Task directions ▸ The guest blog post below names several newspapers that declined to publish an earlier version of it. List all of them.

Passage for review ▸
-----
Encourage Nonviolence Through Accountability


[This guest blog was submitted by Ashraf Nubani after the Washington Post, the New York  Times, the Chicago Tribune and the Los Angeles Times all declined to publish an earlier version.]

There has been much criticism of the Palestinian response to Israeli occupation — especially the use of violence against civilian targets. We Americans, whose history includes a violent revolution, a civil war, and two world wars, are quick to call for the use of nonviolent resistance when it comes to non-Western peoples and areas of conflict. What then should be our collective response to those killed or injured while engaging in nonviolent resistance? Certainly, we should not blame the victim — especially if the victim is an American.

Tristan Anderson, 37, of Oakland, Calif., was been critically injured in the village of Ni’lin on the occupied West Bank after Israeli forces shot him in the head with a tear gas canister on Friday, March 13, 2009.  I have known him for many years and our hearts go out to him and his family. The canister penetrated Mr. Anderson’s skull and surgeons had to remove a portion of his right frontal lobe due to bone fragments lodged in his brain. Reconstructive surgery was required near his right eye. His parents and sister arrived in Israel on Monday.

Demanding an immediate, fair and independent investigation into his shooting is the minimal response we should expect to this blatant act of aggression that left Mr. Anderson fighting for his life at Tel Hashomer Hospital outside of Tel Aviv. Any investigation must provide satisfactory answers to several issues.

According to the International Solidarity Movement, the Israeli army began using a high velocity tear gas canister in December 2008.  The black canister, labeled in Hebrew as “40mm bullet special/long range,” can shoot over 400 meters. It emits no noise, no smoke trail, and virtually no warning when one is fired. The combination of the canister’s high velocity and silence is extremely dangerous and has already caused numerous injuries to Palestinians.

According to eyewitness testimony, media reports and Israeli officials, the incident took place inside the village of Ni’lin and not near the separation Wall where demonstrators earlier had clashed with Israeli troops. Everyone agrees the incident took place at about 4:30 p.m. local time, after the four-hour demonstration had dwindled.  According to eyewitnesses, Teah Lindquist and Gaby Silverman, Mr. Anderson did not participate in the earlier clashes nor did he throw stones at Israeli troops. In addition, Ms. Silverman told one of our representatives that Israeli occupation forces delayed Mr. Anderson’s ambulance for nearly 20 minutes at the checkpoint before allowing it to make its way to the hospital.
-----
Records ▸
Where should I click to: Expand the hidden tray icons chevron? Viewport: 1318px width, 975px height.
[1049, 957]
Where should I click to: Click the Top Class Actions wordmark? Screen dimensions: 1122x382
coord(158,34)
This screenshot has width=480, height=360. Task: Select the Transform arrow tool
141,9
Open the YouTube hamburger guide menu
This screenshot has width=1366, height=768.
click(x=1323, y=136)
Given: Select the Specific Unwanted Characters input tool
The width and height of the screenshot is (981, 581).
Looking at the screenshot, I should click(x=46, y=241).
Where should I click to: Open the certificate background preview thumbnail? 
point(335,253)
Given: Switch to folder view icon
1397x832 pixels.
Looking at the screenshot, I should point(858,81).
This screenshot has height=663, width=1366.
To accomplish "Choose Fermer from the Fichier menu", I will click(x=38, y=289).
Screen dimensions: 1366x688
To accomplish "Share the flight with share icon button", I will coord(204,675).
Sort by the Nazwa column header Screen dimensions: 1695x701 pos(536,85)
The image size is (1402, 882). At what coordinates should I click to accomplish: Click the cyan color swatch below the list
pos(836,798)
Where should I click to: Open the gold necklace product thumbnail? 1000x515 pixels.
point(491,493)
-----
Exercise output ▸ The Washington Post, the New York Times, the Chicago Tribune and the Los Angeles Times.